To work well together, AI agents and humans need shared goals, transparency, and trust. Hillard noted that AI can now complete the first 90% of investigative workflows consistently and with high quality—allowing analysts to focus on the final 10%, where creativity, judgment, and communication make the difference. This division of labor dramatically accelerates response times while maintaining analyst oversight.
Just as important is the depth of telemetry feeding the AI. “Multi-signal analysis is key,” Hillard emphasized. “You can’t just rely on one data source. You need a full view of the attack surface across the entire environment to make sound recommendations.” That correlated visibility is what makes the AI’s insights credible—and actionable.
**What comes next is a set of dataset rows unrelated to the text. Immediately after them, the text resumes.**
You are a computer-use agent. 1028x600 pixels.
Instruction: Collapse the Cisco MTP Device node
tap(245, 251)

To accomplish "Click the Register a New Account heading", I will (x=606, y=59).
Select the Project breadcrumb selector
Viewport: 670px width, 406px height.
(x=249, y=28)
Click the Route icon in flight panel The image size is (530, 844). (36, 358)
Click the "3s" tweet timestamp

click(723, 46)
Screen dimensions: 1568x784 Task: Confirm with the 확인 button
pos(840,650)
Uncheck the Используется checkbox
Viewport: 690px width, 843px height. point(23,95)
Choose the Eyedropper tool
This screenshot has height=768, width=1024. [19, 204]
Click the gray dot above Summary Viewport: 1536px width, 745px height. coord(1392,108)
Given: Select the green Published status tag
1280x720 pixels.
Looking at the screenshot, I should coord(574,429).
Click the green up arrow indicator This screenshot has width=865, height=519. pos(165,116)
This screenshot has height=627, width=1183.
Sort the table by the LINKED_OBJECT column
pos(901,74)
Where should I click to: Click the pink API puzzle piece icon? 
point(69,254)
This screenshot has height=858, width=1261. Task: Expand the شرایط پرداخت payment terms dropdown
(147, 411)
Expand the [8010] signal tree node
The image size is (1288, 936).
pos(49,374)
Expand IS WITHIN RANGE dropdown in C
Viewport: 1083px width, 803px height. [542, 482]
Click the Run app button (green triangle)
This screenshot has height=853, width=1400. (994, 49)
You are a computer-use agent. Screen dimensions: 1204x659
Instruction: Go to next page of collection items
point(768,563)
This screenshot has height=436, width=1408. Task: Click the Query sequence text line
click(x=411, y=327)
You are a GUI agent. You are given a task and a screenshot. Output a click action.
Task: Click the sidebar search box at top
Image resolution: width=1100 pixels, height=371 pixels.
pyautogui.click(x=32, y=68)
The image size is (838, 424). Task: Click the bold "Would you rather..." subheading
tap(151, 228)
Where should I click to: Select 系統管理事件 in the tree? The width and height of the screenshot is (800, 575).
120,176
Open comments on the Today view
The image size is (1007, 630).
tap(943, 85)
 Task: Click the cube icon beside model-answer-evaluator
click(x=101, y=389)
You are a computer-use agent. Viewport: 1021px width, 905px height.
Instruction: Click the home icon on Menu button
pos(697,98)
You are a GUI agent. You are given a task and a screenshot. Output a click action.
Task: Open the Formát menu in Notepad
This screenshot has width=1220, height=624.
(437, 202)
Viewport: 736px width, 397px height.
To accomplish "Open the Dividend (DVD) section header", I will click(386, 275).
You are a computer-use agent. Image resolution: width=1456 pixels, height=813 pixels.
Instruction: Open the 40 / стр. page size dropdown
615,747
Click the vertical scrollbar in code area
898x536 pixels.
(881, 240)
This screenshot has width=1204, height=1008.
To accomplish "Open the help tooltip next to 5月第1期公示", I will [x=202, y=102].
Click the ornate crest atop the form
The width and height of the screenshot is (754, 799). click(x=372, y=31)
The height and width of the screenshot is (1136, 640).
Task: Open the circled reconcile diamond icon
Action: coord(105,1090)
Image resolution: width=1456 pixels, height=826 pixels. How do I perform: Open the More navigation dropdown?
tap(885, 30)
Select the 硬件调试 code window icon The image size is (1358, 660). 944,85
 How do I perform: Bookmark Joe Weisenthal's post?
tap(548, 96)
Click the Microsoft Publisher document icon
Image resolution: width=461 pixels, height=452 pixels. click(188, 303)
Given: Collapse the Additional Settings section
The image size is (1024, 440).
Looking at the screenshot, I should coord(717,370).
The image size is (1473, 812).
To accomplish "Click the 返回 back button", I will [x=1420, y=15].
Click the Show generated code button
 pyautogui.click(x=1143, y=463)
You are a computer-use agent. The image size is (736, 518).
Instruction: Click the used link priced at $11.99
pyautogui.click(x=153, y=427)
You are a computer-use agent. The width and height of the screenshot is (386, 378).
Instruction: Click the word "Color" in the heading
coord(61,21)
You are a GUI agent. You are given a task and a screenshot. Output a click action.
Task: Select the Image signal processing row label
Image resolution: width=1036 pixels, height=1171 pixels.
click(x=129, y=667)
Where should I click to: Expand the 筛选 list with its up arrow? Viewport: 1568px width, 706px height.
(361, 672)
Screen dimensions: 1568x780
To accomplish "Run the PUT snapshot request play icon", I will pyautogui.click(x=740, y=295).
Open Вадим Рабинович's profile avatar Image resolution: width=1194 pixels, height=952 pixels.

Operationalizing the model: From concept to practice
For organizations ready to adopt this hybrid model, Hillard outlined three foundational pillars: rich telemetry, codified expertise, and proactive use cases:
First, ensure that AI agents have access to multi-signal, cross-environment data to generate meaningful insights. Second, embed analyst expertise directly into workflows and orchestration logic—what Hillard calls “taking what our best experts do and making it repeatable.” Finally, move beyond using AI just for incident response. “We’re applying the same framework our cyber risk advisors use internally to proactively assess risk and make strategic recommendations,” he said. The goal is to scale analyst expertise, not replace it. By combining human context and strategic thinking with the speed and consistency of AI, the hybrid defense model positions MDR teams to respond faster, think further ahead, and deliver higher-impact outcomes for their organizations.
As Hillard put it, “It’s not just about automation—it’s about augmentation with purpose.”